Instead, the law increases the Standard Deduction to P5 million, which previously only amounted to P1 million. Only available to citizens (resident or nonresident) and resident aliens, TRAIN law now provides that nonresident aliens can avail themselves of a standard deduction, although only up to P500,000.

Another  TRAIN law significant change from the old tax rule is that now, family homes that are worth up to P10 million will be exempted from estate tax. Previously, only family homes worth P1 million are exempted.

III. Amendments on the Procedure for Estate Tax Settlement

A. Repeal of Filing of Notice of Death provision

Section 24 of the TRAIN law repeals Section 89 of the Tax Code. The repealed provision provides for when a notice of death should be filed and the period to file the same.

B. Amendment on Filing of Estate Tax Return

Section 25 of the TRAIN law amends Section 90 of the Tax Code, which provides for the procedural requirements for the estate-tax return.

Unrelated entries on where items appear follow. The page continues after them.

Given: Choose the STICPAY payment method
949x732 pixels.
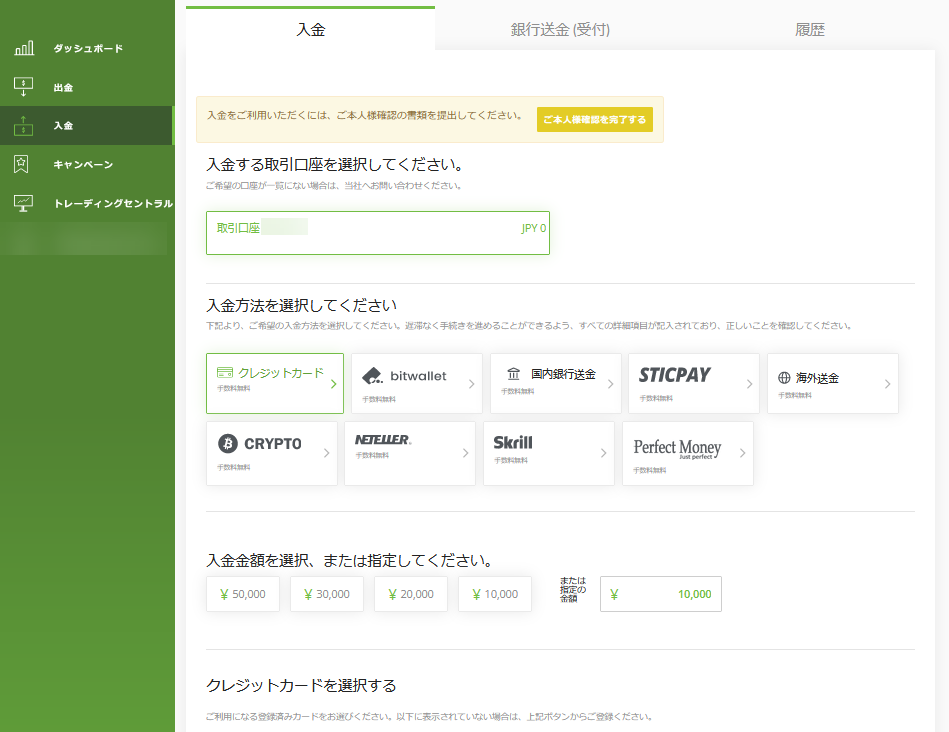Looking at the screenshot, I should coord(690,383).
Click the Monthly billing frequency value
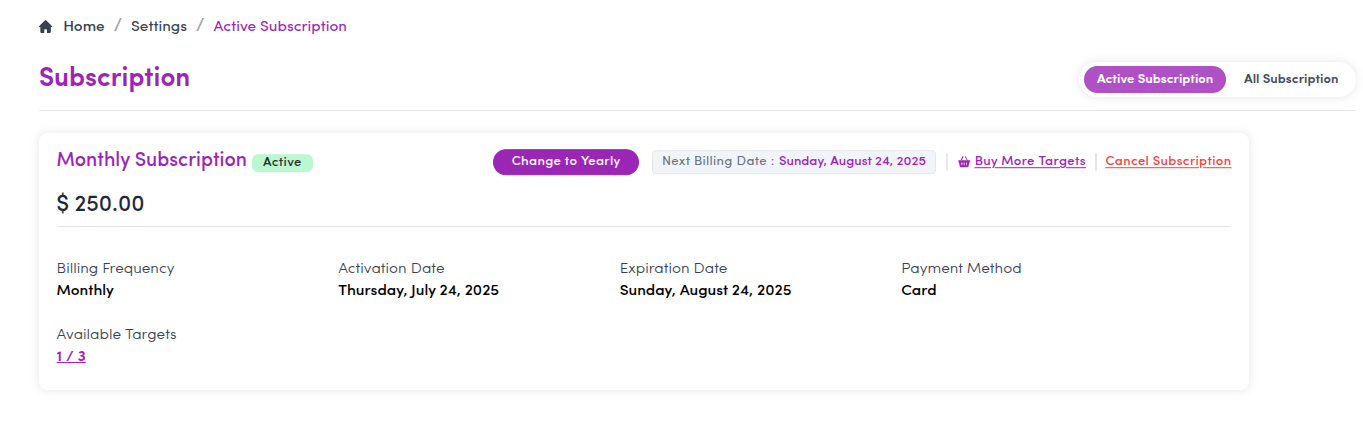The image size is (1363, 429). [x=85, y=290]
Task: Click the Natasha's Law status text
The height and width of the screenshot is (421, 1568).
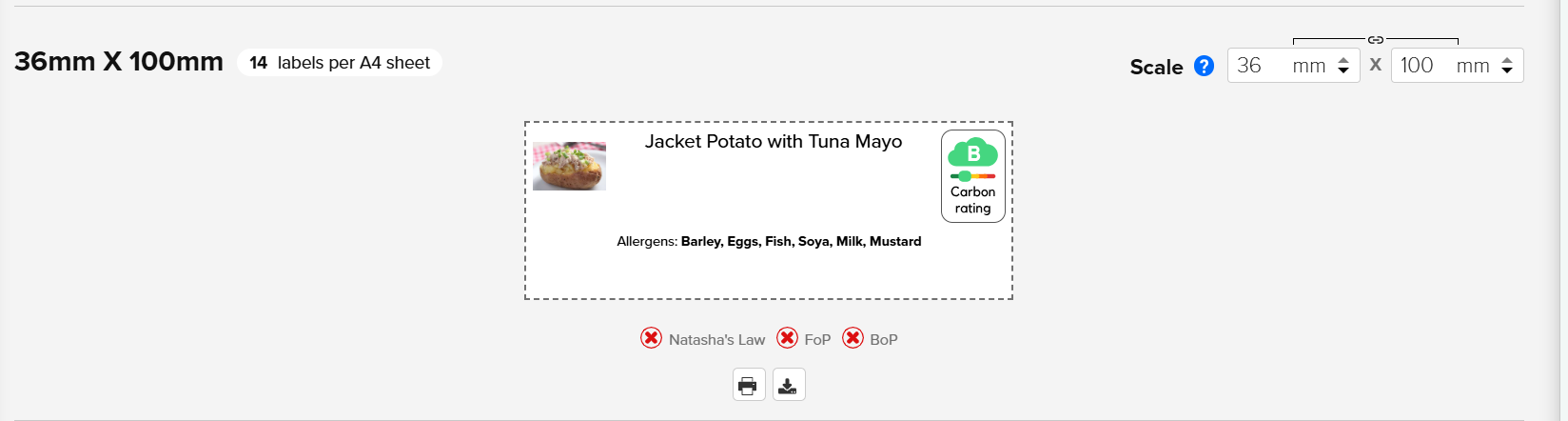Action: coord(716,339)
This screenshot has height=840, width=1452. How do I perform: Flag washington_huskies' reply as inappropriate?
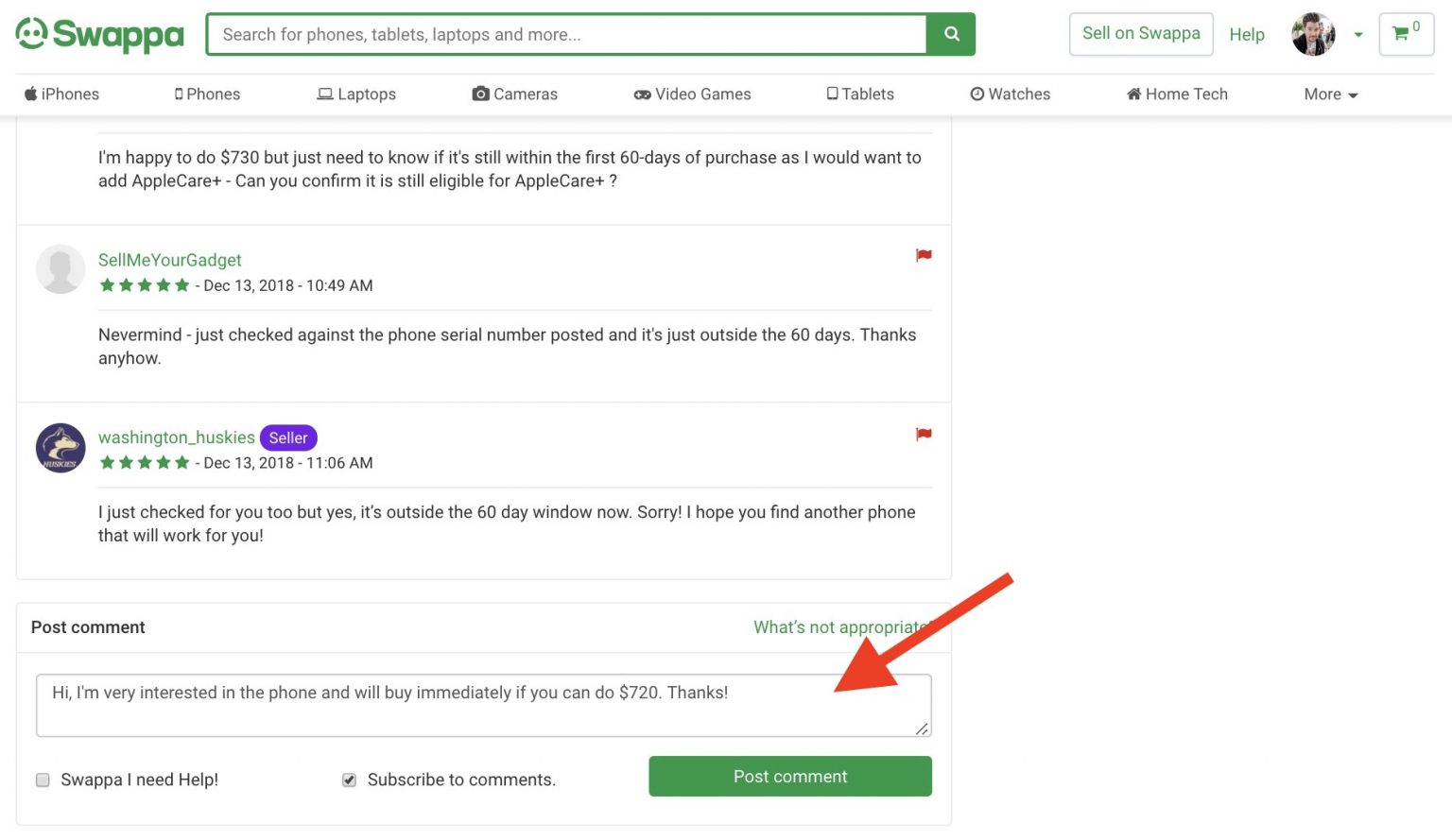[924, 434]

The TRAIN law requires that estate-tax returns showing a gross value exceeding P5 million must be certified by a certified public accountant. This is P3 million higher than the old tax rule, which only required CPA certifications for estate-tax returns that exceed a gross value of P2 million. The TRAIN law has also increased the period for filing of estate-tax returns from six months from the decedent’s death to one year.

C. Amendment of Payment of Estate Tax by Installment

Section 26 of the TRAIN law amends Section 91(c) of the Tax Code, which provides for the payment of estate tax by installment.

Under the TRAIN law, payment by installment has been particularly simplified. However, the law has provided for an implied limitation of two years for the payment of the full estate-tax liability, which was previously not contained in the old tax rule.

IV. Amendment on Withdrawals from Deceased’s Bank Account

Section 27 of TRAIN Law amends Section 97 of the Tax Code, which concerns allowable withdrawals from the deceased person’s account.

Under the old Tax Rule, only withdrawals up to P20,000 are allowed. The administrator of the estate or any one of the heirs may, when authorized by the commissioner, withdraw an amount not exceeding P20,000. However, the Train Law has increased allowable withdrawals from the deceased person’s account to any amount, subject to a 6-percent final withholding tax.

The amendments on estate taxes were enacted with the end in view of enticing the heirs to declare the real value of their deceased kin’s estate and to pay the proper estate tax.  Filing requirements have also been made simpler and filer-friendly. It remains to be seen whether collection of estate taxes will improve.

But, as the saying goes, “You can bring the horse to the water, but you cannot force the horse to drink!”